-- Data provided follows --

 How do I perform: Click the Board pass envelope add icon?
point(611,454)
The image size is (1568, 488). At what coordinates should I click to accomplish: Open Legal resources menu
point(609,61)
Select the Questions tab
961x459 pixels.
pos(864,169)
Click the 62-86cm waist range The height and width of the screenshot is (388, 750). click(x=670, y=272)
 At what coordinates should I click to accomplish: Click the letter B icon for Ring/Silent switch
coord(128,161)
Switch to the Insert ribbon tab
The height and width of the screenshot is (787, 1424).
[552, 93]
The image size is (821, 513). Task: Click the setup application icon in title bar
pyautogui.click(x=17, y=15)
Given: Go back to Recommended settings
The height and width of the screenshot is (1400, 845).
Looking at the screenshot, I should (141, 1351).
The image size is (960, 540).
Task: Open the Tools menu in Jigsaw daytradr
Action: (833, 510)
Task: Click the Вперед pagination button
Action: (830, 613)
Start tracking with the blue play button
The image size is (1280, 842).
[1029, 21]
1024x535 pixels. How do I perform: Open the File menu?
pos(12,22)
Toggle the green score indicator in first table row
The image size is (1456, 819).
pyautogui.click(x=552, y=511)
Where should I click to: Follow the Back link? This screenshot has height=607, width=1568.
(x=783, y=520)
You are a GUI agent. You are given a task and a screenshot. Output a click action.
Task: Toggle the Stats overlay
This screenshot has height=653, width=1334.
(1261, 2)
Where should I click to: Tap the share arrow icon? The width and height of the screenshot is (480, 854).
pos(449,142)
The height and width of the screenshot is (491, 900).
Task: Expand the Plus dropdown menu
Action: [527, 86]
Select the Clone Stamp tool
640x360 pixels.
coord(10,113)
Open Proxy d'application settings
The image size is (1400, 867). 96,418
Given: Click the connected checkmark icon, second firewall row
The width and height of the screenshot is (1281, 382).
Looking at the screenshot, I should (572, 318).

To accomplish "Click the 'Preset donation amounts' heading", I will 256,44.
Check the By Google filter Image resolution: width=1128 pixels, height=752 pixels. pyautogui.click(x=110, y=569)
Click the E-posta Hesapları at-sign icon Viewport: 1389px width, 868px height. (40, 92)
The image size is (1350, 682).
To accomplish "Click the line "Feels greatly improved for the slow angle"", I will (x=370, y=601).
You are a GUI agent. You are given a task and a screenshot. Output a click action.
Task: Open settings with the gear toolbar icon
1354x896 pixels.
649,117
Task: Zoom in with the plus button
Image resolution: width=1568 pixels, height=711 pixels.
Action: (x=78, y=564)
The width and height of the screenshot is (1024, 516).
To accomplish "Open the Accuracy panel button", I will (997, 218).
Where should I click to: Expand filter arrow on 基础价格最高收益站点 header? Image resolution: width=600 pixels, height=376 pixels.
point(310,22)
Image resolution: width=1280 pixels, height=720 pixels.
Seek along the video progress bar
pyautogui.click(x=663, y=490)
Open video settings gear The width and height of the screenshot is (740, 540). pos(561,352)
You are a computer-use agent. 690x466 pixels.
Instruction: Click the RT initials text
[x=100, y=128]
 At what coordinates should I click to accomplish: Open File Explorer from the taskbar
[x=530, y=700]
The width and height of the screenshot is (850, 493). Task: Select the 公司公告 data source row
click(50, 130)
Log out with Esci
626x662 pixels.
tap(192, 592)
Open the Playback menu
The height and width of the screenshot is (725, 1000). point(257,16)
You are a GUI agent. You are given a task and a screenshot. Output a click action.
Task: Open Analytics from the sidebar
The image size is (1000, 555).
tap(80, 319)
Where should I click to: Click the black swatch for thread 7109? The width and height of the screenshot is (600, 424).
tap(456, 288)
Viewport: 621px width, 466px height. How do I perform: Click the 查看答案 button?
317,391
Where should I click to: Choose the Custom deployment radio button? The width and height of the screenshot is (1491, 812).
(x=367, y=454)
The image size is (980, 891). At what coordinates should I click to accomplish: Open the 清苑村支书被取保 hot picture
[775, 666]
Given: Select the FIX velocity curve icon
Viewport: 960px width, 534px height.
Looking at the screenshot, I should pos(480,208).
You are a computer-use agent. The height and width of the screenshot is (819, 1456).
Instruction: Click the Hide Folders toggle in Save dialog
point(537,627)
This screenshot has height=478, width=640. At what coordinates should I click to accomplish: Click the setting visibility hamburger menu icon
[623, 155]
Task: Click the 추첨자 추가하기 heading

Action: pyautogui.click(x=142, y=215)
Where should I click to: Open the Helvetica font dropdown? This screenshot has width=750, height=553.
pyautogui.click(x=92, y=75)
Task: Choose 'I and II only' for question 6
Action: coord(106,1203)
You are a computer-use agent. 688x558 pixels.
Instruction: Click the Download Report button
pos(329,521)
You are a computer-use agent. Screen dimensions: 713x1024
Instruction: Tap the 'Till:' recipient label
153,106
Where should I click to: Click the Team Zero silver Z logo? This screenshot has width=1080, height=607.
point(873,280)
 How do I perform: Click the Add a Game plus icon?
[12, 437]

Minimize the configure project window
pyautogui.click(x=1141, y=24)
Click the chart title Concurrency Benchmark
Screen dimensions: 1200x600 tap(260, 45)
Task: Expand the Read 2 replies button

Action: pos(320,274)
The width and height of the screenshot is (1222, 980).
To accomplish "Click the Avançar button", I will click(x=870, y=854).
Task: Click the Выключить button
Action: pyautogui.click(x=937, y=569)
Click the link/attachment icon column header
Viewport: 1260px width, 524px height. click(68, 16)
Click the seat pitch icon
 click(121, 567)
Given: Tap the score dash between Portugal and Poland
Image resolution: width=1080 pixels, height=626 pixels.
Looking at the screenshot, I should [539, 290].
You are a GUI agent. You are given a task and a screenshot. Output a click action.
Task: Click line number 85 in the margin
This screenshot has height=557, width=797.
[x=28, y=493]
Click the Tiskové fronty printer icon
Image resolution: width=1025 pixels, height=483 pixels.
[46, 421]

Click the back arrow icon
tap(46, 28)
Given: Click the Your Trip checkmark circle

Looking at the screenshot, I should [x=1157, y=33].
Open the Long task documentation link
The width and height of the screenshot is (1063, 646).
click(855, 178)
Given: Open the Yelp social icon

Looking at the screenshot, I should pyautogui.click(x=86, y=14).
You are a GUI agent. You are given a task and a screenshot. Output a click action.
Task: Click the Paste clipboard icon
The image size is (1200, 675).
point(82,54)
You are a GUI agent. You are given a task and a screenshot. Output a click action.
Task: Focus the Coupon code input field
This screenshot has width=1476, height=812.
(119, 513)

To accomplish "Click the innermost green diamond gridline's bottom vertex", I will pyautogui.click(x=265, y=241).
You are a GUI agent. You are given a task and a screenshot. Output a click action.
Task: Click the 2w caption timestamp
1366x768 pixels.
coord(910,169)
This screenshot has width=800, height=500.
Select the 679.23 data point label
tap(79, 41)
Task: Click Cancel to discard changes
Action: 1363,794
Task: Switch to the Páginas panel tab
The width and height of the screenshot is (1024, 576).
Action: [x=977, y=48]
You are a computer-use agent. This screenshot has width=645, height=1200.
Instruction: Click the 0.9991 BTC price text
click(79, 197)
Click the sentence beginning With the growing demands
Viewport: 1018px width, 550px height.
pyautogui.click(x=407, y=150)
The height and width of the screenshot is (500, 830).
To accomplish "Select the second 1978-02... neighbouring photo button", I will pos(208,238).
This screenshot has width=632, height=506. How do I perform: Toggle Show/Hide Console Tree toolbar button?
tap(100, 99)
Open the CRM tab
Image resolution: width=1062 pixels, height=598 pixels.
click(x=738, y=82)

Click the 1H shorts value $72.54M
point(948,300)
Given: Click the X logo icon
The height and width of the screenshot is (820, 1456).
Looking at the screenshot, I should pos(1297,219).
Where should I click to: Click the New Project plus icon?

-- Data provided concluded --

■ **Try it**: Above are the records. Print exactly, and only, the lines from the line with "Viewport: 960px width, 534px height." to the line with "The width and height of the screenshot is (1222, 980).", both inclusive.

■ **Output below**:
Viewport: 960px width, 534px height.
Looking at the screenshot, I should pos(480,208).
You are a computer-use agent. The height and width of the screenshot is (819, 1456).
Instruction: Click the Hide Folders toggle in Save dialog
point(537,627)
This screenshot has height=478, width=640. At what coordinates should I click to accomplish: Click the setting visibility hamburger menu icon
[623, 155]
Task: Click the 추첨자 추가하기 heading

Action: pyautogui.click(x=142, y=215)
Where should I click to: Open the Helvetica font dropdown? This screenshot has width=750, height=553.
pyautogui.click(x=92, y=75)
Task: Choose 'I and II only' for question 6
Action: coord(106,1203)
You are a computer-use agent. 688x558 pixels.
Instruction: Click the Download Report button
pos(329,521)
You are a computer-use agent. Screen dimensions: 713x1024
Instruction: Tap the 'Till:' recipient label
153,106
Where should I click to: Click the Team Zero silver Z logo? This screenshot has width=1080, height=607.
point(873,280)
 How do I perform: Click the Add a Game plus icon?
[12, 437]

Minimize the configure project window
pyautogui.click(x=1141, y=24)
Click the chart title Concurrency Benchmark
Screen dimensions: 1200x600 tap(260, 45)
Task: Expand the Read 2 replies button

Action: pos(320,274)
The width and height of the screenshot is (1222, 980).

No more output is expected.